First, that’s typically not true. Most reinvest their profits in their own funds automatically. These guys aren’t idiots. They know what they’re doing and know they can out-do the market most of the time. So would you then tax their own capital gains differently? What a cluster that would become. There was never a debate until people started talking about how much money they were making. If a decision is made to recharacterize, at the least it should come from a non-partisan group like the AICPA, certainly not greedy politicians.
This whole debate is simply another case of DC seeing successful people making money and then trying to get their grubby little hands all over it, all in the name of the little guy.

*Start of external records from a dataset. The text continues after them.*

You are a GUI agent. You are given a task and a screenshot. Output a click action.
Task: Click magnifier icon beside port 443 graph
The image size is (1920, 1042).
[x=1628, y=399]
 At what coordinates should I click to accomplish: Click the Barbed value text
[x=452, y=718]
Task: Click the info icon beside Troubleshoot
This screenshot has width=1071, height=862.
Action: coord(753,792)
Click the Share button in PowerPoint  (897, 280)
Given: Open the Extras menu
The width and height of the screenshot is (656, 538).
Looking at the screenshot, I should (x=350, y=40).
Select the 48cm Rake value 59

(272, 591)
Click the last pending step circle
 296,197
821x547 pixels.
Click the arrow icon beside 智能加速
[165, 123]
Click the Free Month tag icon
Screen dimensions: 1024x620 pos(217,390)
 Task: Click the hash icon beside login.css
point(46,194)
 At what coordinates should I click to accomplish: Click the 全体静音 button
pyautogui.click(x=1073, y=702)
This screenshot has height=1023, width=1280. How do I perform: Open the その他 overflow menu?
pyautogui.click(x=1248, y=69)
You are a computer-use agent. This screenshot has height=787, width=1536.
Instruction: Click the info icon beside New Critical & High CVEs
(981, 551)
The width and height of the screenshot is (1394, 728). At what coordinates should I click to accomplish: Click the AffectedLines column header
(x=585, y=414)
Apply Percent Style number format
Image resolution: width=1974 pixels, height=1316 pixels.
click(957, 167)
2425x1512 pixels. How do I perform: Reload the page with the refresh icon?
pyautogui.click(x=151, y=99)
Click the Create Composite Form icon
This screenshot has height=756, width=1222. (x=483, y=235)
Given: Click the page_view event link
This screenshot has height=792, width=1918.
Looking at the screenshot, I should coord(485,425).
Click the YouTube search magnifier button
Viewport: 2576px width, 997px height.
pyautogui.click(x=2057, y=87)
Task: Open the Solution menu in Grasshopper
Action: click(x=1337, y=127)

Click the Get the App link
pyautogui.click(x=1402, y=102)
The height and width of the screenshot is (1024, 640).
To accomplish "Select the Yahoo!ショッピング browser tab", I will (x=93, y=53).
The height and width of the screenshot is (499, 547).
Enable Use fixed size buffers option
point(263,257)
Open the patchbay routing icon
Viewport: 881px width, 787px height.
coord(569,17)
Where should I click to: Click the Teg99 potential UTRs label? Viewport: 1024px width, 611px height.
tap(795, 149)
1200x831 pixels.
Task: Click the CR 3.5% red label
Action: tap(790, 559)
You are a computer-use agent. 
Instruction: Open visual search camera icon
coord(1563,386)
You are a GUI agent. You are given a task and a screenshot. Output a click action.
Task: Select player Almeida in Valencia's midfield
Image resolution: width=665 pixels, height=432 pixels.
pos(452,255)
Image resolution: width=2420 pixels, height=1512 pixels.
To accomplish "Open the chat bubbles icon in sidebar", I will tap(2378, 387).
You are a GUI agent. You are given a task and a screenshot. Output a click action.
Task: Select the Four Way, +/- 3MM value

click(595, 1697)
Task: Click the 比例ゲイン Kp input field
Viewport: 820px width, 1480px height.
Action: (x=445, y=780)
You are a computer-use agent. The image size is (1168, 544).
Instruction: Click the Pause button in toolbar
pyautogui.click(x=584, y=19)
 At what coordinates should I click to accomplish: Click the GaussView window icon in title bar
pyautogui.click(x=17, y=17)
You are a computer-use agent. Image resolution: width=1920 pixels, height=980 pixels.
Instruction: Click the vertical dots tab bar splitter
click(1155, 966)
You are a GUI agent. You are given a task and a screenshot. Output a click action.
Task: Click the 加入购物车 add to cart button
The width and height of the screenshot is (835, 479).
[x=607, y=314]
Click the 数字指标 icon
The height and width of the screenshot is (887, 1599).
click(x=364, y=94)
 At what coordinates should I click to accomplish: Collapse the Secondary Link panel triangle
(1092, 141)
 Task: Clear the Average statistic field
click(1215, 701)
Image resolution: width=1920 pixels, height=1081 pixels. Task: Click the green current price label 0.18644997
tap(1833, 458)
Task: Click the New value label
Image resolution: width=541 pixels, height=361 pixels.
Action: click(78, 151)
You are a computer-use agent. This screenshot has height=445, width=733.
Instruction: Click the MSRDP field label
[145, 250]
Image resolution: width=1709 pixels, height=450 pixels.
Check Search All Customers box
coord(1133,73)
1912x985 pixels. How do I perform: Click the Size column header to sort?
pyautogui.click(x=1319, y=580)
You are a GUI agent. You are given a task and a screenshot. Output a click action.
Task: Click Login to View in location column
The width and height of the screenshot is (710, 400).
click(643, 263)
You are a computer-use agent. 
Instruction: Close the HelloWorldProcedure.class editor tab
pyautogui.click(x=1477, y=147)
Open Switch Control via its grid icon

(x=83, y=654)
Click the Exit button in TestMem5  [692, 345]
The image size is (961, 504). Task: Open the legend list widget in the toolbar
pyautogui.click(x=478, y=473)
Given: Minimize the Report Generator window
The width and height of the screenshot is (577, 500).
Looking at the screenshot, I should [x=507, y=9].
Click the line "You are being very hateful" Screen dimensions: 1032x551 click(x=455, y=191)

Oh, and Hillary’s mythical laborer earning $50K….with all the deductions available, if that guy pays a dime in taxes it’s because he’s a flipping idiot or has a flipping idiot as an accountant. Poor and increasingly the middle class only pay taxes by choice or ignorance. People whine about all tax cuts going to the wealthy - well, if you define wealthy as people earning $100K+ per year (which seems to be pretty standard DC-speak) then of course all the cuts go the wealthy…no one else pays anything.